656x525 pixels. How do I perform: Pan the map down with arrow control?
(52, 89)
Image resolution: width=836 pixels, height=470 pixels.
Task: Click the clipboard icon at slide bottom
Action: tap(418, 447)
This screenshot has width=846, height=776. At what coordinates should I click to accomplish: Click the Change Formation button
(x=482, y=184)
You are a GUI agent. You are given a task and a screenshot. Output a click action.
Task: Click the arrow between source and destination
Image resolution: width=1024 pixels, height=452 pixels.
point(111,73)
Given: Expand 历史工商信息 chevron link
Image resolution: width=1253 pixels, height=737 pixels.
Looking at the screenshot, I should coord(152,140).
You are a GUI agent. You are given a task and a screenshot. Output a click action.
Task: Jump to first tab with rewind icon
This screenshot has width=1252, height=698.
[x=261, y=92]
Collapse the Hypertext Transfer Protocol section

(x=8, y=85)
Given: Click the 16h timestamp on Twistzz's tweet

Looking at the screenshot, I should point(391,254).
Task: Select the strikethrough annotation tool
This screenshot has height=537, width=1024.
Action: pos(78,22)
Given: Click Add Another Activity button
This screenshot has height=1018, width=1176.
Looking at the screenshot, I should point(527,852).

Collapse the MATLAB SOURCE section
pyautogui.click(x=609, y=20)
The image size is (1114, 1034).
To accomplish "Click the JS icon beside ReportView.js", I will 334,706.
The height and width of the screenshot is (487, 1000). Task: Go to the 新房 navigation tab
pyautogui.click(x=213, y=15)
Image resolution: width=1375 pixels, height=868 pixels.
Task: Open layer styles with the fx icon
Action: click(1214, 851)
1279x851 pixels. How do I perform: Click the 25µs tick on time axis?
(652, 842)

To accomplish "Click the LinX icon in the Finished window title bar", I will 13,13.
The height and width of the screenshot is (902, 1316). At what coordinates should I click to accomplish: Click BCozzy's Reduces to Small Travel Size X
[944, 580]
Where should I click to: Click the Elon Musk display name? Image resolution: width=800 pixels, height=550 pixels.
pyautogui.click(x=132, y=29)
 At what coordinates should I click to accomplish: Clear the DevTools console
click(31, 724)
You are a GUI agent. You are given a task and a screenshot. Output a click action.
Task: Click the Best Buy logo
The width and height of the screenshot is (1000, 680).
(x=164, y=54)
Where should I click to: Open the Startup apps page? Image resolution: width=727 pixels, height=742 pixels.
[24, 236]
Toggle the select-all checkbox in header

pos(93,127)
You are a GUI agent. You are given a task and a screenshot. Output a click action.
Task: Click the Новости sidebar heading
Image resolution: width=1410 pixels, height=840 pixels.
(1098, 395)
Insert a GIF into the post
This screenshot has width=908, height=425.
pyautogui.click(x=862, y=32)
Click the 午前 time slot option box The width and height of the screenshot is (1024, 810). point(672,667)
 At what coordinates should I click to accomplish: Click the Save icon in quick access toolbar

_WHAT THE TASK ASKS_.
In the entries above, find each line with the word "will" and copy it.

_ANSWER BELOW_.
To accomplish "Click the JS icon beside ReportView.js", I will 334,706.
To accomplish "Click the LinX icon in the Finished window title bar", I will 13,13.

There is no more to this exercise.